Characterization of Two Plasmid-borne lpsβ Loci of Rhizobium etli Required for Lipopolysaccharide Synthesis and for Optimal Interaction with Plants

Abstract

In Rhizobium etli CFN42, both the symbiotic plasmid (pd) and plasmid b (pb) are required for effective bean nodulation. This is due to the presence on pb of a region (lpsβ) involved in lipopolysaccharide (LPS) biosynthesis. We report here the genetic array and functional features of this plasmid-borne region. The sequence analysis of a 3,595-bp fragment revealed the presence of a transcriptional unit integrated by two open reading frames (lpsβ1 and lpsβ2) essential for LPS biosynthesis and symbiosis.

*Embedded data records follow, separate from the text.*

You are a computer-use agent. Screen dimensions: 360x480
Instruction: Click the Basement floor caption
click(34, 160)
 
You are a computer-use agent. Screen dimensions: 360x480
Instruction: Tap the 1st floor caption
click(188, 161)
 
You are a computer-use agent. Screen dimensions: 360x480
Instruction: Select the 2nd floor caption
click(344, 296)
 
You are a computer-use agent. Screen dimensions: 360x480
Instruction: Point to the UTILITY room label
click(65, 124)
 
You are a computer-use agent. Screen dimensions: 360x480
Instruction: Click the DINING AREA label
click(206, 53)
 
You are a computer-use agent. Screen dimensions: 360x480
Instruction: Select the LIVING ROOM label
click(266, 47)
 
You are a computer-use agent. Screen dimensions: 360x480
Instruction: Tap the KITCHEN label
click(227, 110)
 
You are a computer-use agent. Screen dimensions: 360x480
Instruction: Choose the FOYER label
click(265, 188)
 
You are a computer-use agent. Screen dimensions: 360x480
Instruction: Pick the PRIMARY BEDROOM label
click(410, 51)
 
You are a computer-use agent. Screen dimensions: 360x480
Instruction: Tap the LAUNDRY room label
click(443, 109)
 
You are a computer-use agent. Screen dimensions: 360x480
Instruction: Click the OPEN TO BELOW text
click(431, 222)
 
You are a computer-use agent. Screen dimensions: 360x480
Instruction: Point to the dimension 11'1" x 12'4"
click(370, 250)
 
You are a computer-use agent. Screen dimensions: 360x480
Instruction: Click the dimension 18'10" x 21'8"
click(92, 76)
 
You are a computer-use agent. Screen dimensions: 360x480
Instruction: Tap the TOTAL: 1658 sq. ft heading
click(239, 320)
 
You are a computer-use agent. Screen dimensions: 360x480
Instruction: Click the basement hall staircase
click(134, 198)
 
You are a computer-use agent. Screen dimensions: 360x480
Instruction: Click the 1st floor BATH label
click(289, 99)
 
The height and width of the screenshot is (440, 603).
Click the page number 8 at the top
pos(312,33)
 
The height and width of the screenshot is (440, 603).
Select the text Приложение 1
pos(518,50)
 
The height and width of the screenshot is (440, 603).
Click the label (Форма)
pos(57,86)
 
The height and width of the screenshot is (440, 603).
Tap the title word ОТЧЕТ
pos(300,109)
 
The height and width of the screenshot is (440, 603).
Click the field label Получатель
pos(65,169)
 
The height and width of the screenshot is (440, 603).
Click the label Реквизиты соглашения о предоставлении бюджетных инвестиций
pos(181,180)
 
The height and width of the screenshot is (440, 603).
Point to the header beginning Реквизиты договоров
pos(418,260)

The lpsβ1 encodes a putative 193 amino acid polypeptide that shows strong homology with glucosyl-1P and galactosyl-1P transferases. The deduced amino acid sequence of the protein encoded by lpsβ2 was very similar to that of proteins involved in surface polysaccharide biosynthesis, such as Pseudomonas aeruginosa WpbM, Bordetella pertussis BplL, and Yersinia enterocolitica TrsG. DNA sequences homologous to lpsβ1 and lpsβ2 of R. etli CFN42 were consistently found in functionally equivalent plasmids of R. etli, R. leguminosarum bv. viciae, and R. leguminosarum bv. trifolii strains, but not in R. meliloti, R. loti, R. tropici, R. fredii, Bradyrhizobium, Azorhizobium, and Agrobacterium tumefaciens. Even though Rhizobium and Agrobacterium do not share lpsβ sequences, their presence is required for crown-gall tumor induction by R. etli transconjugants carrying the Ti plasmid.